* **Consignes**:
[a] Dans le passage extrait sur « La fiancée aux yeux bandés », dans quel lieu Daniel Mesguich a-t-il mis la pièce en scène ?
[b] Énumérez tous les genres d'œuvres dont Hélène Cixous est l'auteur selon le passage extrait sur « La fiancée aux yeux bandés ».
[c] Rédigez la suite du passage extrait sur « La fiancée aux yeux bandés », en partant de sa dernière phrase.

C’est ainsi que les 27 et 28 avril, Daniel Mesguich a mis en scène « La fiancée aux yeux bandés » d’Hélène Cixous à l’Espace Pierre Cardin. Initiative heureuse qui conviait les spectateurs d’un jour à un véritable spectacle à mille lieux des exercices d’élèves.

Il fallait y être, pour voir l’art du maître qu’est Mesguich au service d’un texte écrit pour lui, sur un thème qui électrise son travail depuis trente ans : « Hamlet », et la puissance de jeunes pousses, dont il a le don de révéler l’essence dramatique.

Une création donc, où Cixous, immense auteur de pièces, d’essais et de romans, s’amuse du cœur du théâtre, du secret des mots et du destin des hommes. Un fil tendu délicatement, avec le sourire amusé de celle qui sait, au metteur en scène, à l’ami, à celui qui n’hésite pas à le saisir pour tisser une toile éblouissante dans laquelle on se laisse piéger depuis des années avec le même délice.

* **Données fournies**:
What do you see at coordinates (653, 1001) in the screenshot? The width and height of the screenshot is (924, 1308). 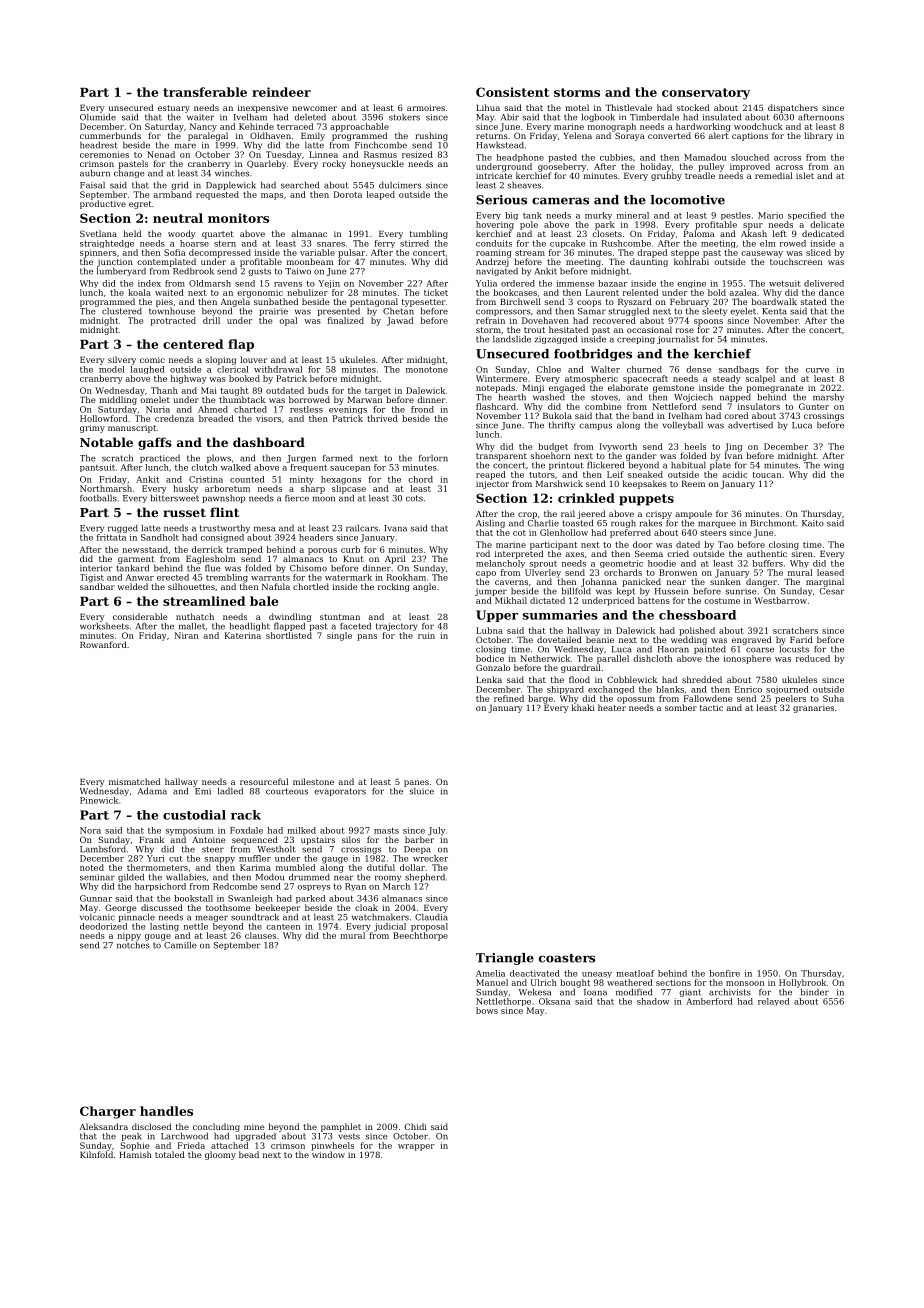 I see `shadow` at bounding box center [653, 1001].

* **Corrigé des exercices**:
[a] À l'Espace Pierre Cardin.

[b] Des pièces, des essais et des romans.

[c]
Mesguich nous convie à assister à un miracle : voir jouer Jeanne Moreau et Gérard Philipe avant qu’ils ne soient connus. Les voir à l’aube de leur carrière, au moment même où ils vont être Jeanne et Gérard. A prendre le pari qu’aujourd’hui, Sterenn Guirriec et Yohann Cuny, qui jouent Reguine et Amelait, soient ces étoiles de demain. Johann Cuny a la puissance d’un Depardieu naissant, Julien Campani est d’un tragique remarquable, Loïc Renard offre sans fard une fragilité séduisante et Clara Noël pourrait en apprendre à ses aînés sur le terrain de la sincérité et de la précision. Ceux-là n’ont que vingt ans, et tout l’avenir devant eux.

Réédition de « La beauté du diable »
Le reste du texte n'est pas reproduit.